Work request: For the data that follows, print the line with "The image size is (899, 562).", the line with "Task: Click the blue", and all lines between them, exactly as they stand. Omit pictures and add nothing.
*** Given records Section Begins ***
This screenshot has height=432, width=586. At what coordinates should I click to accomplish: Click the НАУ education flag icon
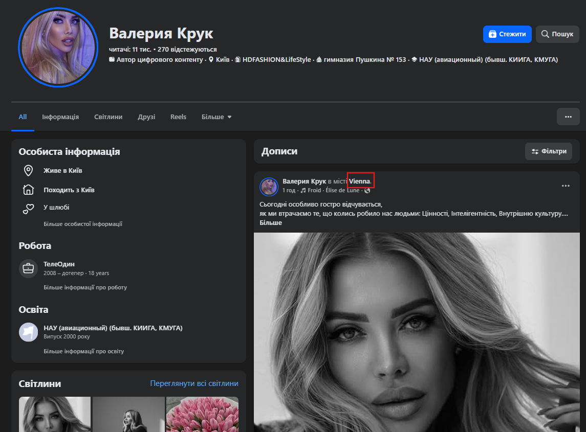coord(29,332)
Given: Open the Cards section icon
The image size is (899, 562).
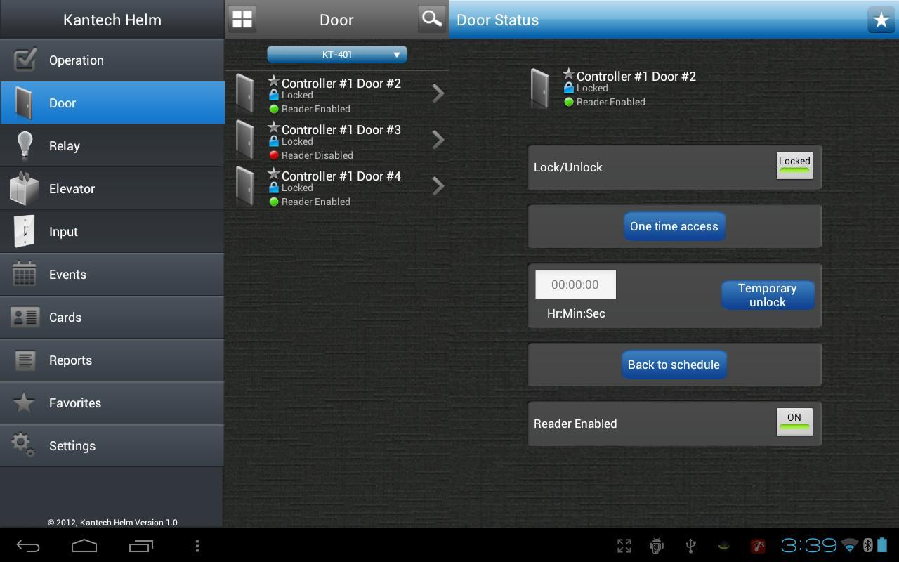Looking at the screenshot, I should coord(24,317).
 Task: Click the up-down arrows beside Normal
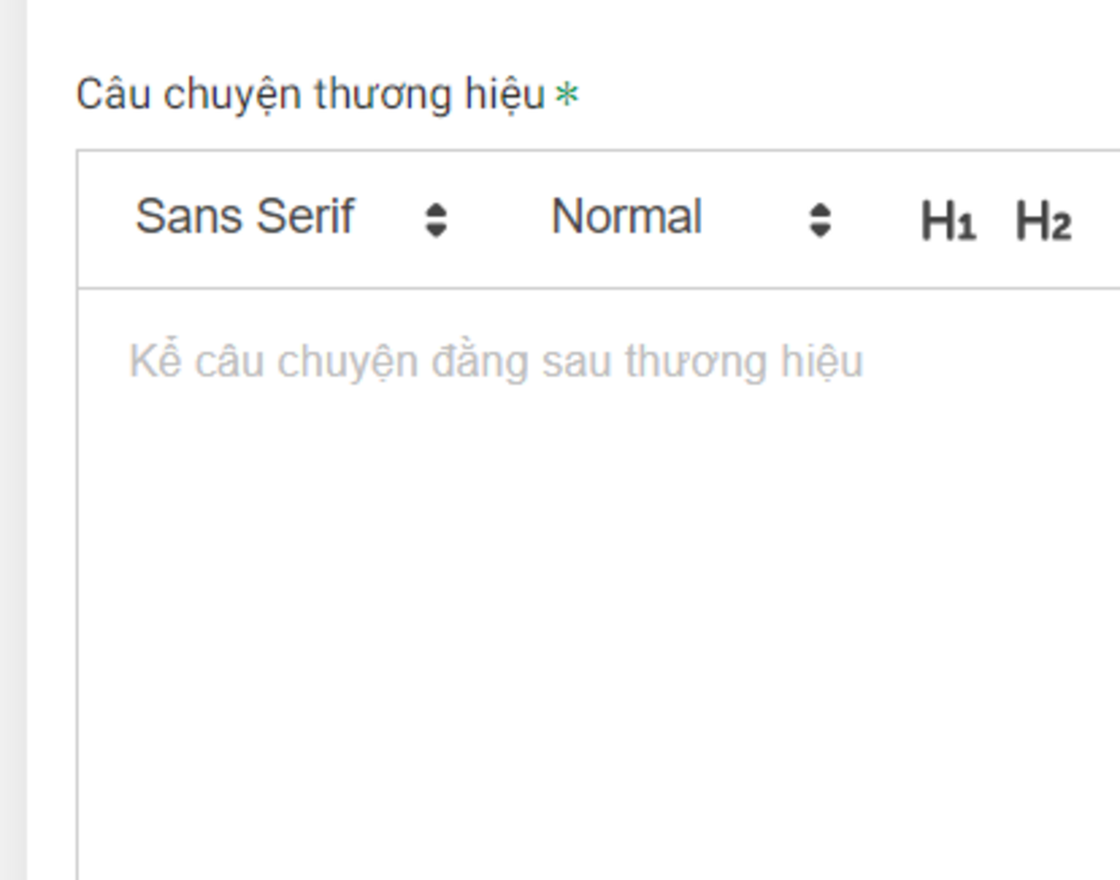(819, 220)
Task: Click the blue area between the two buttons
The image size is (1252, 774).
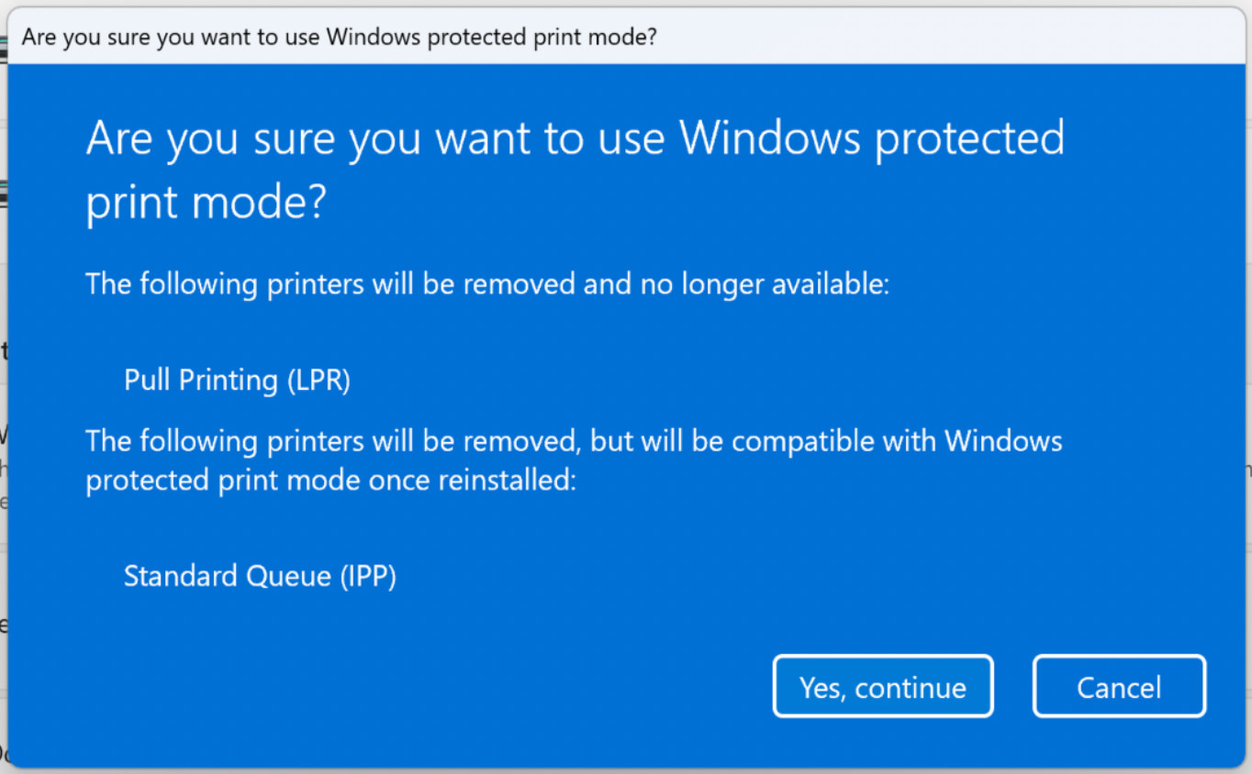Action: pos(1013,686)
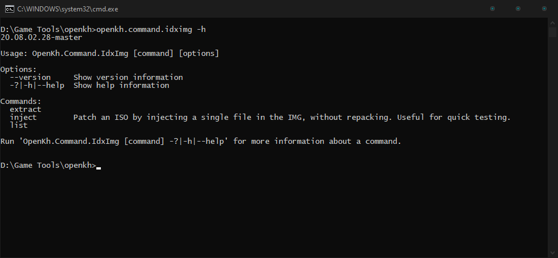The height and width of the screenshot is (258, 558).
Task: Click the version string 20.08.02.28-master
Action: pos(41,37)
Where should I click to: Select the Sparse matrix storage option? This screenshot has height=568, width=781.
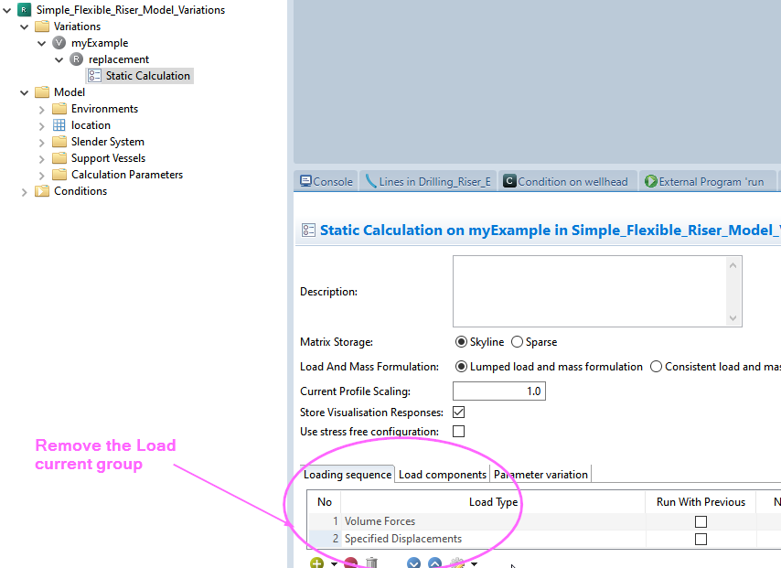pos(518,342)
*** Given records Section Ends ***
*** Given records Section Begins ***
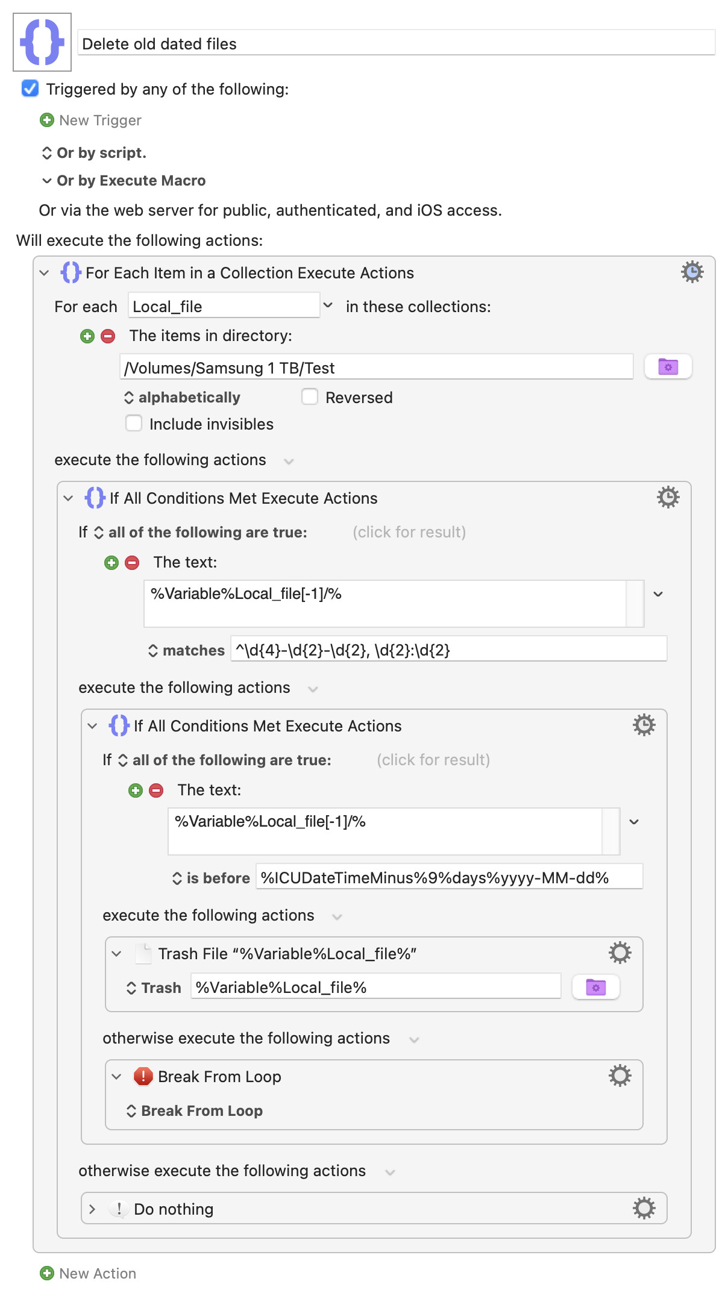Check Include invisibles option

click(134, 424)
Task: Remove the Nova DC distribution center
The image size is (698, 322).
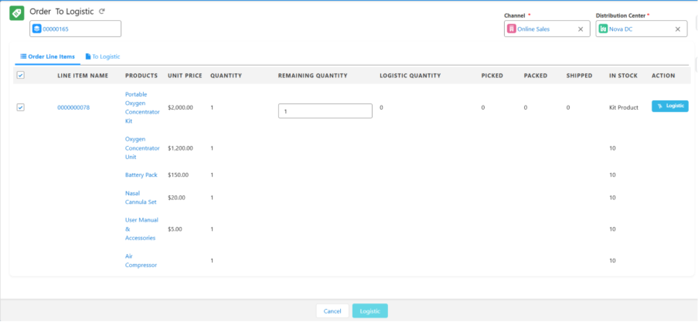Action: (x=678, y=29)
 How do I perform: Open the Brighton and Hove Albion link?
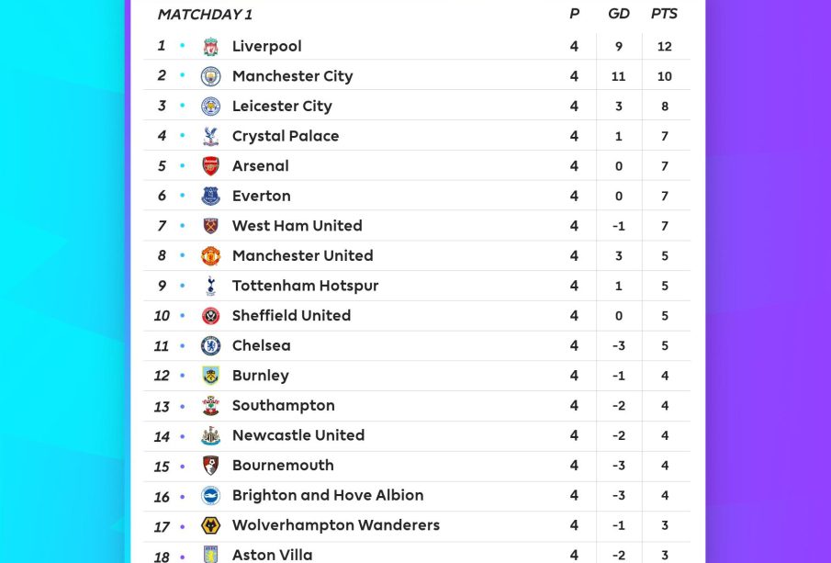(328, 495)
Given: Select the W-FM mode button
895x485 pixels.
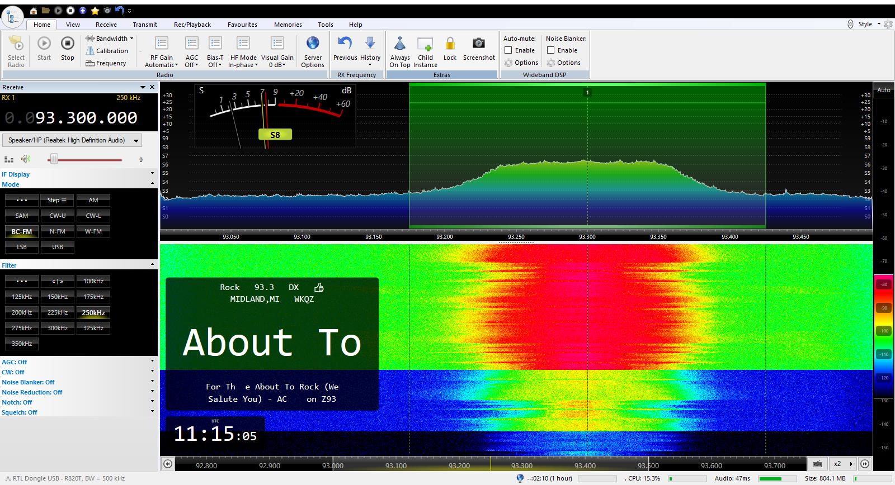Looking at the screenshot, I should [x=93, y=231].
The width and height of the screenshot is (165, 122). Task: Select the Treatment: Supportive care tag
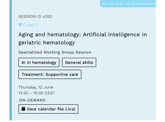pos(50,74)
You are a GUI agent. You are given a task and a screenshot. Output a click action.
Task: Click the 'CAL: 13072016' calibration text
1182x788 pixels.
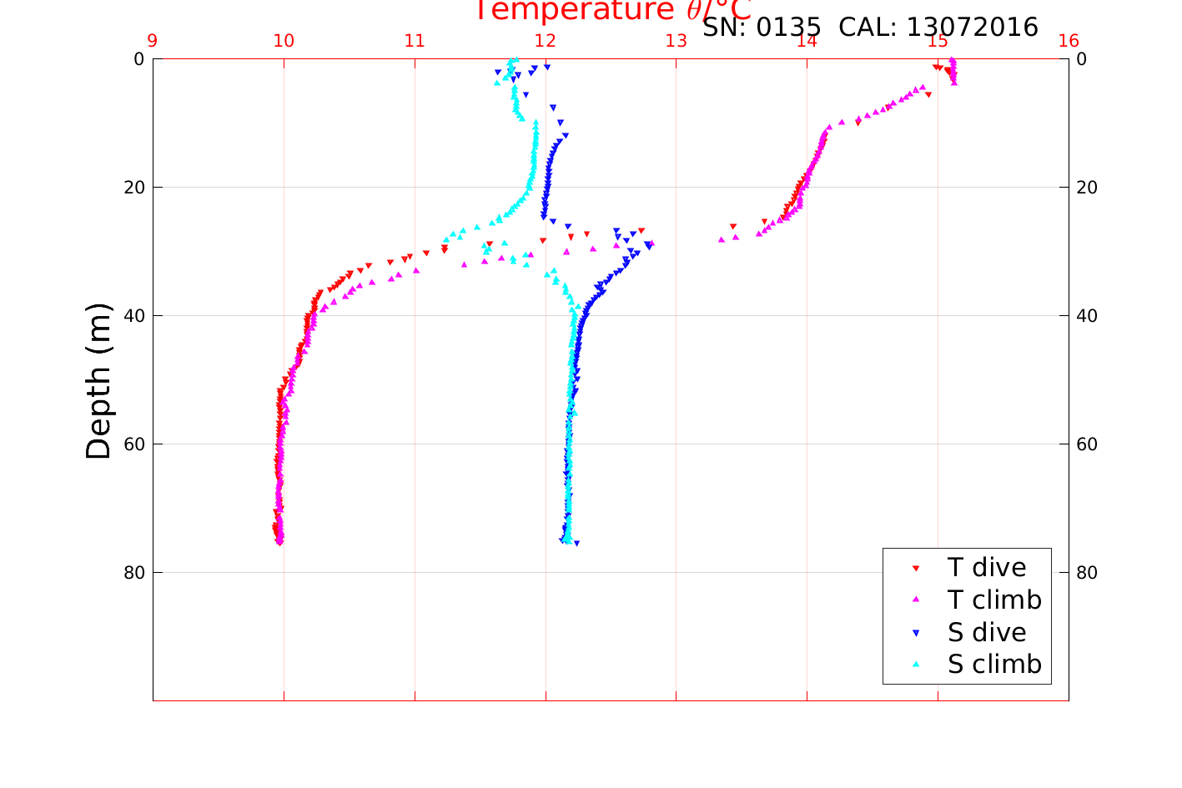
*** Given records Section Ends ***
Solution to this problem:
The image size is (899, 562).
Looking at the screenshot, I should coord(24,317).
 Task: Click the up-down arrows beside Normal
(819, 220)
Task: Click the blue area between the two buttons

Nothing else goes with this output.